Nove leitos foram abertos na Ala G2 do Hospital Universitário do Oeste do Paraná, na manhã de quinta-feira (3), com atendimento voltado a cirurgias eletivas gerais e, principalmente, ortopédicas. Desta forma, a ala, que passou a funcionar com apenas dez leitos em abril deste ano e tem capacidade para 30 internamentos, tem agora 19 leitos em operação. Segundo a direção do hospital, não há prazo para que as 11 vagas que ainda permanecem fechadas comecem a receber pacientes.

“A ampliação da G2 – que começou com atendimentos somente de urgências ortopédicas – é para atender a uma necessidade do hospital que são as cirurgias eletivas, em que há uma fila de espera muito grande”, diz o diretor-geral do Huop, Sergio Luiz Bader, que reforça: “estes novos leitos não são para urgência, só para eletivas de média e alta complexidades”.

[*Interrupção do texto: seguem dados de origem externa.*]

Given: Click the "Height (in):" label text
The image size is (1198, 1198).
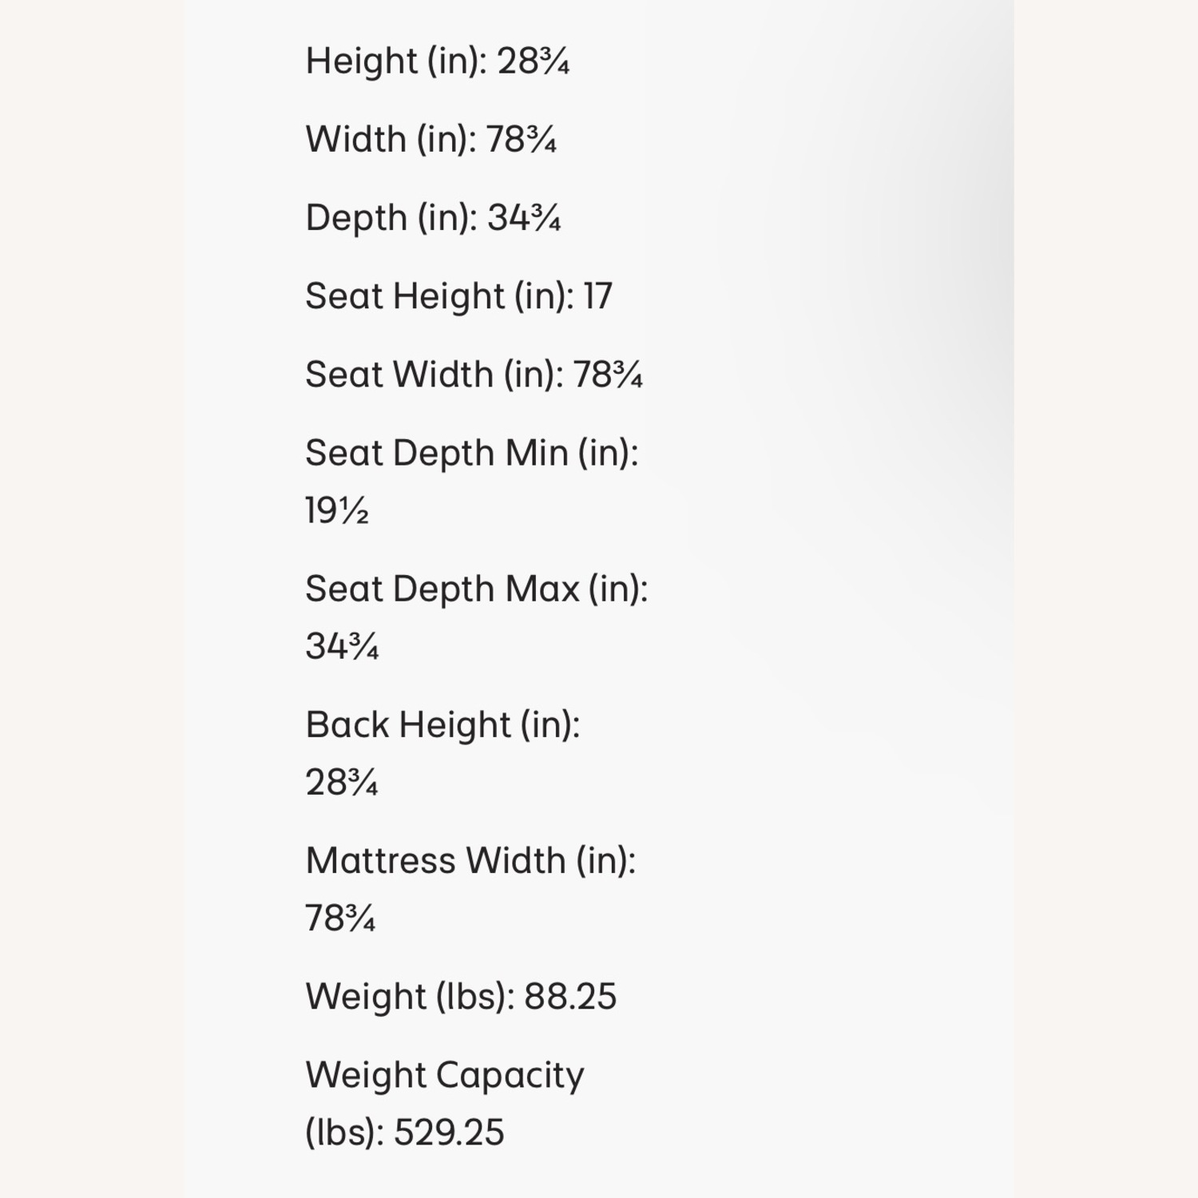Looking at the screenshot, I should point(396,61).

Além disso, cinco técnicos de enfermagem se somam agora aos dez já cedidos pela Prefeitura de Cascavel no início do mês passado, medida que garantiu a abertura do novo espaço. Foi a partir da contratação destes novos profissionais, por meio de chamamento público, que os nove leitos puderam ser abertos.

Precisa de mais

O número atual de técnicos de enfermagem ainda não é suficiente para que todo o complexo da Ala G2 funcione, e por isso, o chamamento público permanece disponível no site da Unioeste. As contratações precisam ser finalizadas até julho, período em que o Ministério Público estabeleceu para que os técnicos cedidos pelo município retornem às atividades nos setores de origem. Até lá, o hospital precisa completar o quadro próprio de funcionários.

Vale lembrar que a cessão dos servidores ocorreu em um momento de caos na saúde pública, com superlotação nas UPAs (Unidades de Pronto Atendimento) e demora na transferência de pacientes já inclusos na Central Estadual de Leitos.

Fôlego à obstetrícia

Os 19 leitos proporcionaram um remanejamento importante. Agora, o setor de obstetrícia, que também sofre com a superlotação, terá mais vagas disponíveis na Ala G3, local onde são atendidos os pacientes vasculares, neurológicos e, anteriormente os ortopédicos, hoje na G2.